Below is a block of records. Copy every line in it that contains the word "computer".

============================================================

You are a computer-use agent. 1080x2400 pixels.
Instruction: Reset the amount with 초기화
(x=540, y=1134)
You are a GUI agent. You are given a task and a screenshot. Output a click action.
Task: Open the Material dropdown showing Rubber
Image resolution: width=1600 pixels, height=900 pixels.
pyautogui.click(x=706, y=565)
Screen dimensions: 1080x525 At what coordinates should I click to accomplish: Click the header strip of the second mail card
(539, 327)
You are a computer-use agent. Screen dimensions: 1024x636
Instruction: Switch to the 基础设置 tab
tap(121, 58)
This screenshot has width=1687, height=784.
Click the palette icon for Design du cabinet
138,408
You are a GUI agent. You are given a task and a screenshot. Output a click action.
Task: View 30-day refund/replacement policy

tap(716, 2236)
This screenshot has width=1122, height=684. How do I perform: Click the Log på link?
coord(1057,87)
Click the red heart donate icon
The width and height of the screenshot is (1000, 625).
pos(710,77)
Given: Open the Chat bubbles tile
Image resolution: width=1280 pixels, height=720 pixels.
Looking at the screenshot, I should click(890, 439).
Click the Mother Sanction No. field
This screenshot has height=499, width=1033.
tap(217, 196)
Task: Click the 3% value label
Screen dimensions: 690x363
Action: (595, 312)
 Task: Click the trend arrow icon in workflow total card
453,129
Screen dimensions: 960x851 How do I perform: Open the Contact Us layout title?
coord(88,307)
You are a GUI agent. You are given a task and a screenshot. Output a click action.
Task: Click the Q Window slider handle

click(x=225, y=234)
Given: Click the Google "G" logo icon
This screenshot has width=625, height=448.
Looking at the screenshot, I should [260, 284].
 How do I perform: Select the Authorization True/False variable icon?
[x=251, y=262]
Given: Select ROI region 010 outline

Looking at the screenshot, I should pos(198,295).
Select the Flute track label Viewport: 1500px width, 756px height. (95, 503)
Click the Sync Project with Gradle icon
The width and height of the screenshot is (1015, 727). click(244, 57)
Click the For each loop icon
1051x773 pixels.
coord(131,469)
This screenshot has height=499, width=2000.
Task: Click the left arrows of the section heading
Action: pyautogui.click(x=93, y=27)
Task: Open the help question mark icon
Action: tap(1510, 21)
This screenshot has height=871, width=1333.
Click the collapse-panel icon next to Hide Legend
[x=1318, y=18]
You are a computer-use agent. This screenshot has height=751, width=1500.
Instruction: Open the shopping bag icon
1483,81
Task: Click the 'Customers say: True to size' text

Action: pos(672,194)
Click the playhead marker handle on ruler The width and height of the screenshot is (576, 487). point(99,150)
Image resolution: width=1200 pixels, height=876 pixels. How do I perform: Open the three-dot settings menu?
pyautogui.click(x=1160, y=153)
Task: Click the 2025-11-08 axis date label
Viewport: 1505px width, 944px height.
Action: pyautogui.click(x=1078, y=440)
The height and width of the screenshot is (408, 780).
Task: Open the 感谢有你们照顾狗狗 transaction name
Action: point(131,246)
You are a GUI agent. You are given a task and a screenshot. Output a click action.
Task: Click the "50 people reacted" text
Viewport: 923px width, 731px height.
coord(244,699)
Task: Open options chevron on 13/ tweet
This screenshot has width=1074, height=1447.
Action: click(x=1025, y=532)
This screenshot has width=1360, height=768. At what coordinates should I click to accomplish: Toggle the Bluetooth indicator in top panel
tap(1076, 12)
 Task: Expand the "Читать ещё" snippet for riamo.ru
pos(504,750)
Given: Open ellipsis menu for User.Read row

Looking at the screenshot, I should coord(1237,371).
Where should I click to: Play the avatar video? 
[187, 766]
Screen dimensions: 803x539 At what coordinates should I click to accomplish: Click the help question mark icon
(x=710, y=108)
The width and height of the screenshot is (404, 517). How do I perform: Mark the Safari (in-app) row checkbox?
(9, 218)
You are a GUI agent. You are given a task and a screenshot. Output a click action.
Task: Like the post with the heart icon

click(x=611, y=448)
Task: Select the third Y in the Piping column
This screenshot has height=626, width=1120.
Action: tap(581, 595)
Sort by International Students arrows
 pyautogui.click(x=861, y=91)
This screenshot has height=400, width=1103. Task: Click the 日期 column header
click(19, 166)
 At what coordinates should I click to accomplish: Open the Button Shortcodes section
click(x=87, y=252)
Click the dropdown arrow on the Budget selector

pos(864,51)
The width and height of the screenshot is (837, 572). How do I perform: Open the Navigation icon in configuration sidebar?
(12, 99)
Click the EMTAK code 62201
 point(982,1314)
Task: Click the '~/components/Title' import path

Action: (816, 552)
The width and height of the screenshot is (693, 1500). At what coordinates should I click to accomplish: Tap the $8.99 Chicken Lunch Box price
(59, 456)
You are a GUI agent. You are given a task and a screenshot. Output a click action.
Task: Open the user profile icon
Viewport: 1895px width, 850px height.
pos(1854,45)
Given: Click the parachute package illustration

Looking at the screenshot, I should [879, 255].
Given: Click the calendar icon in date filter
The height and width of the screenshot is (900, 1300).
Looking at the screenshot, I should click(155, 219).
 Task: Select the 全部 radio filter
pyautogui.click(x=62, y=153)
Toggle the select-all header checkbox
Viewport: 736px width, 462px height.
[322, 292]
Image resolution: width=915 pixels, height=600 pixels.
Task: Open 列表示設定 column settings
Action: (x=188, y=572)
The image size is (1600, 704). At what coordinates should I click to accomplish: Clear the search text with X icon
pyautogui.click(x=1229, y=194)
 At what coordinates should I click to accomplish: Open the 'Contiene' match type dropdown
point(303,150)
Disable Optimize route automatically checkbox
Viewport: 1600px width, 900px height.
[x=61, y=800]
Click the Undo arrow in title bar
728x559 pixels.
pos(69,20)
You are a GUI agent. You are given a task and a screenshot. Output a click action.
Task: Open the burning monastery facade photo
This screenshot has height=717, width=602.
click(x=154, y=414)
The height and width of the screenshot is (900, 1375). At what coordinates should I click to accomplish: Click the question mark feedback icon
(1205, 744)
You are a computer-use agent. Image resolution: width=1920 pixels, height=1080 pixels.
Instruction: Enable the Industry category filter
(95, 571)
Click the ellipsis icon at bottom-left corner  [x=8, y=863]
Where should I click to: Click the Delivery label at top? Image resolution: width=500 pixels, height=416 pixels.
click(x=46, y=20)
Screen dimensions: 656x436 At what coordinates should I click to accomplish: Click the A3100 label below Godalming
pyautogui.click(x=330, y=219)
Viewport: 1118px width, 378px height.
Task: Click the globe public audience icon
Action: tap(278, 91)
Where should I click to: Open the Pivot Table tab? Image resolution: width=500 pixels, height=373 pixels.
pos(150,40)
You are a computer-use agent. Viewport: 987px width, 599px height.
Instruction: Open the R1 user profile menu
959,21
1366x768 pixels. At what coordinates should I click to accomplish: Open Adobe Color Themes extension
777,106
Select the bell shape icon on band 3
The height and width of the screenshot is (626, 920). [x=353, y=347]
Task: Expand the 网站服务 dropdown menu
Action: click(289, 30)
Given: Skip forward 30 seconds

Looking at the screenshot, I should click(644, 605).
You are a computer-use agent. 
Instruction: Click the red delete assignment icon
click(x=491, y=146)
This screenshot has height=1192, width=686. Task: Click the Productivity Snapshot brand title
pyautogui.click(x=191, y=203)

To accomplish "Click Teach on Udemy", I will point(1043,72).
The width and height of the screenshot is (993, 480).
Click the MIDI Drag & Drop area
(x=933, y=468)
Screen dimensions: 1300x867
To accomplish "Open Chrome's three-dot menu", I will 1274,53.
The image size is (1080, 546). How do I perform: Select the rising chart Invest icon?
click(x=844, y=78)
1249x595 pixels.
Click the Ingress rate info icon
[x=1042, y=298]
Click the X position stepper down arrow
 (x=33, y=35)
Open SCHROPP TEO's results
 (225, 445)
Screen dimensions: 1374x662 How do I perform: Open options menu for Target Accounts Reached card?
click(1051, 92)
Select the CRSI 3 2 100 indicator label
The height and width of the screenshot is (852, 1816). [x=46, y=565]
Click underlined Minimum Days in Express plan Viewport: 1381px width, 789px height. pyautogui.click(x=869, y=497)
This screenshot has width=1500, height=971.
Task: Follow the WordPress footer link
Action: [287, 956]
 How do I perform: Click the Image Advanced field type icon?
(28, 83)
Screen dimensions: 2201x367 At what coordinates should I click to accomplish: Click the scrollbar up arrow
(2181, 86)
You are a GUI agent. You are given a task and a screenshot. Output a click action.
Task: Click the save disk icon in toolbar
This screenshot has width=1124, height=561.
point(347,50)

============================================================

### Exercise result
You are a computer-use agent. 1080x2400 pixels.
You are a computer-use agent. Screen dimensions: 1024x636
You are a computer-use agent. This screenshot has height=751, width=1500.
You are a computer-use agent. Image resolution: width=1920 pixels, height=1080 pixels.
You are a computer-use agent. Viewport: 987px width, 599px height.
You are a computer-use agent. 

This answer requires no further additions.